There is no indication Nashville is in line for a team.

If all goes according to plan, Major League Baseball’s Nashville Stars will be hosting someone at a Nashville stadium on the opening day of the 2027 season. Unfortunately for people living in the Nashville area and hoping to go to Opening Day 2027, a lot of things have to go right starting with the Oakland Athletics and Tampa Bay Rays straightening out their stadium situations. MLB is not going to expand to 32 teams until the A’s and Rays get new ballparks. Then there is the matter of building a state-of-the-art Nashville Major League Baseball stadium. Nashville does not have that type of facility but John Loar, who plans to own a Nashville MLB team, is working on getting a stadium built. Loar’s Music City Baseball has a deal in place with Tennessee State University to begin evaluating an over 100-acre area of land on the college campus that could house a Major League Baseball stadium that would be built for the Major League Baseball Nashville Stars franchise.
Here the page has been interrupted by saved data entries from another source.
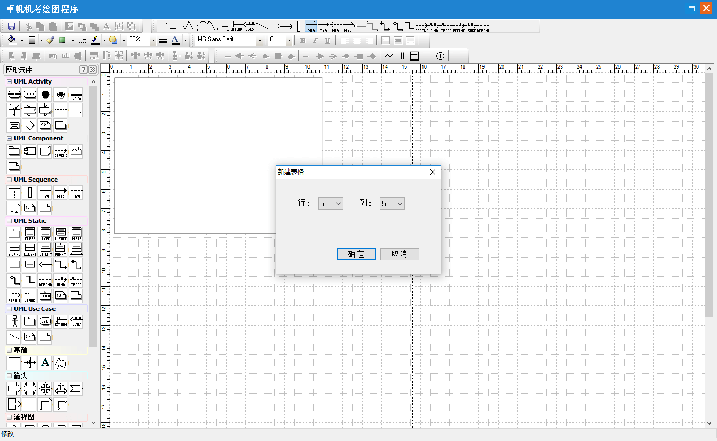Click the Save icon in toolbar
Screen dimensions: 717x441
point(11,26)
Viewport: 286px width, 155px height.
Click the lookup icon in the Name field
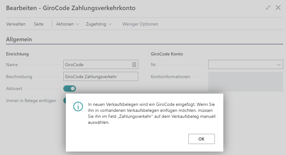134,65
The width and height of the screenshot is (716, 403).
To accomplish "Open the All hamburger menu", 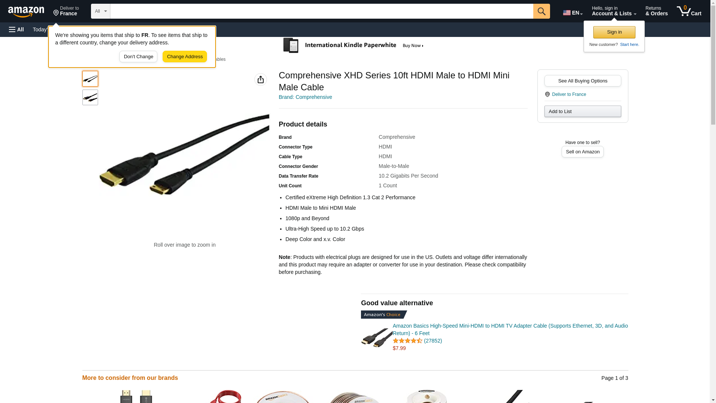I will pyautogui.click(x=16, y=29).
MLB Commissioner Rob Manfred would like to see a 32-team set up, up from the present 30. The stadium situations and resolving them in Oakland and St. Petersburg have greater priority than adding two teams. Oakland Athletics owner John Fisher has been playing Oakland against Las Vegas in the stadium game hoping one of those areas will pony up money for him to build an Athletics stadium. It has been relatively quiet in the Tampa Bay area where Rays ownership continues to look for land and money to build a ballpark. Manfred has acknowledged that Las Vegas could be a Major League Baseball market. Nashville and Portland, Oregon have been active talking about getting an MLB franchise. Montréal seems to be in limbo at the moment. Loar and Music City Baseball keep plugging away.